The porcelain clay used at present in all the English works is obtained in Cornwall, by pounding and washing over the gray disintegrated granite which occurs in several parts of that county: by this means the quartz and mica are got rid of, and the clay resulting from the decomposition of the felspar is procured in the form of a white, somewhat gritty powder. This clay is not fusible by the highest heat of our furnaces, though the felspar, from the decomposition of which it is derived, forms a spongy milk-white glass, or enamel, at a low white heat. But felspar, when decomposed by the percolation of water, while it forms a constituent of granite, loses the potash, which is one of its ingredients to the amount of about 15 per cent, and with it the fusibility that this latter substance imparts.
The siliceous ingredient is calcined flint; and in some of the porcelain works, (particularly, I believe, those at Worcester,) the soapstone from the Lizard-point, in Cornwall, is employed.
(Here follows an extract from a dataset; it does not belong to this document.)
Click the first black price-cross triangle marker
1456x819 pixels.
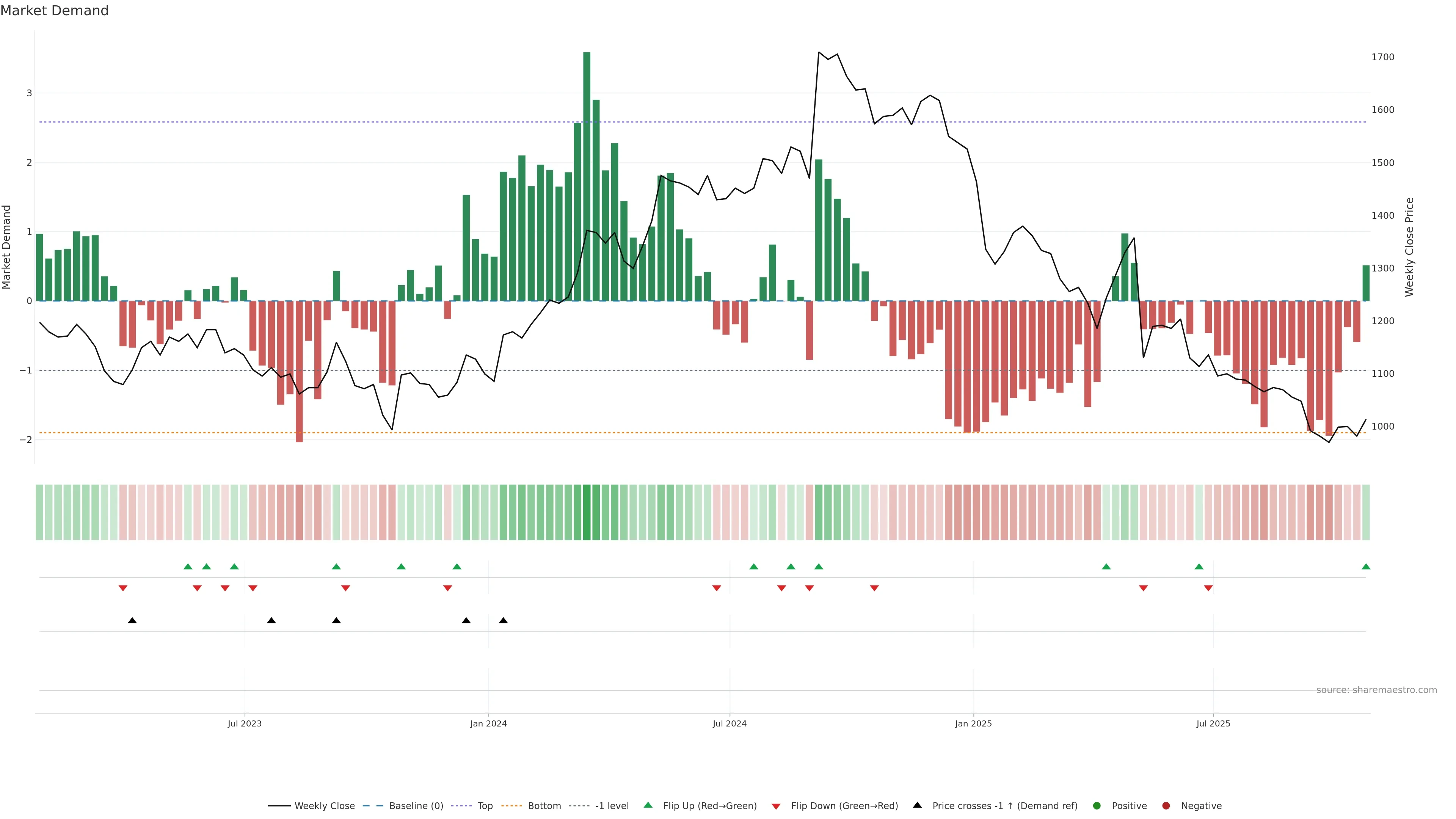(132, 621)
These are all the avowed materials; but there is little doubt that the alkalies, or alkaline earths, either pure or in combination, are also used, in order to dispose the other ingredients to assume that state of semi-fusion characteristic of porcelain.
(The principal processes are) the grinding and due mixture of the ingredients, in order to obtain a mass sufficiently plastic; the forming this mass on the wheel; the subsequent drying of the ware; the first firing, by which it is brought to the state of biscuit; the application of the firmer colours occasionally on the surface of the biscuit; the dipping the biscuit in the glaze; the second firing, by which the glaze is vitrified; the pencilling in of the more tender colours on the surface of the glaze; and the third and last firing that is given to the porcelain.
It is not for me to determine which of our English porcelains is the best; probably, indeed, one will be found superior in hardness, another in whiteness, a third in the thinness and evenness of the glaze, a fourth in the form of the articles, a fifth in the design, and a sixth in the colours. In hardness and in fusibility, they are probably all inferior to the Dresden and to the Sevres porcelain; for pieces in biscuit and in white glaze, from both these manufactories, are imported in considerable quantities, in order to be painted and finished here. But it is equally certain, that the last ten years have seen the commencement, and, in part, the completion, of such improvements in this fabric, as will probably place the English porcelains on an equality with the best of the continental European ones.
Advantage has recently been taken of the semi-transparency of porcelain biscuit to form it into plates, and to delineate upon it some very beautiful copies of landscapes and other drawings, by so adapting the various thicknesses of the plate as to produce, when held between the eye and the light, the effects of light and shadow in common drawings. The invention originated in the ingenuity of our French neighbours.